» **Assignment**
What you produce should be an exact transcription of the data, minus any pictures.

» **Data listing**
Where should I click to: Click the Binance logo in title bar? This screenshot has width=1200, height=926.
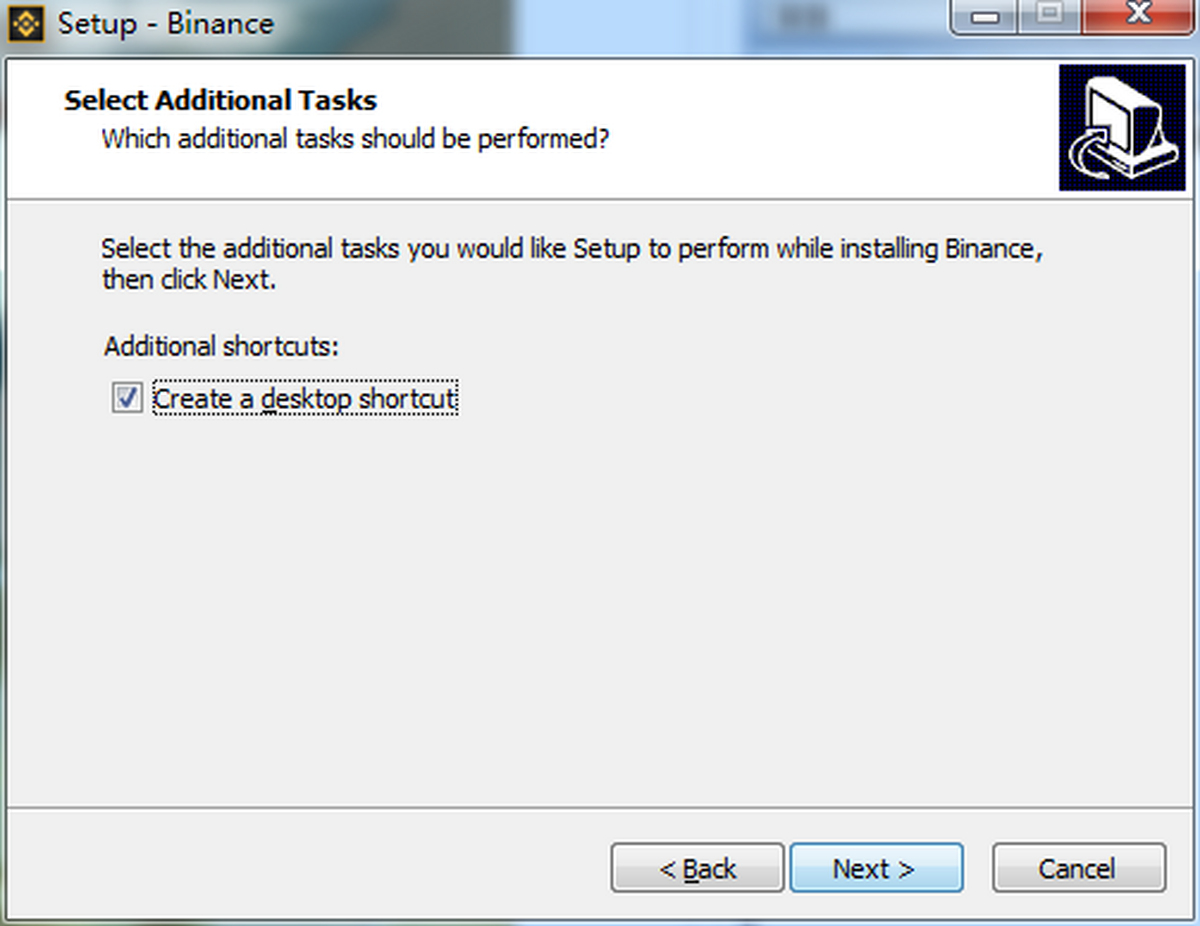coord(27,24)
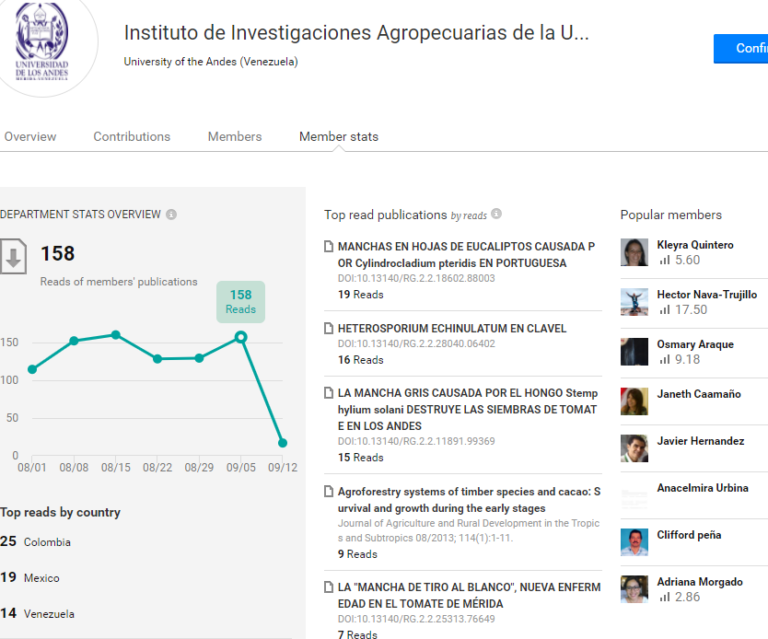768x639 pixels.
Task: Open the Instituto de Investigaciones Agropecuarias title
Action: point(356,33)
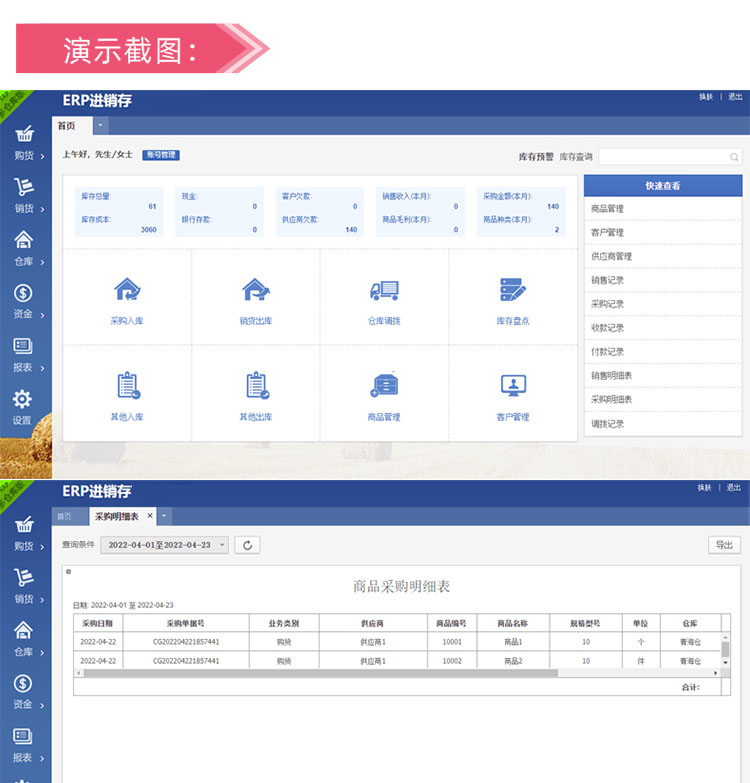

» **Problem solution**
Where should I click to: Click the Binance logo in title bar? This screenshot has width=1200, height=926.
coord(27,24)
768x639 pixels.
Task: Open the Instituto de Investigaciones Agropecuarias title
Action: point(356,33)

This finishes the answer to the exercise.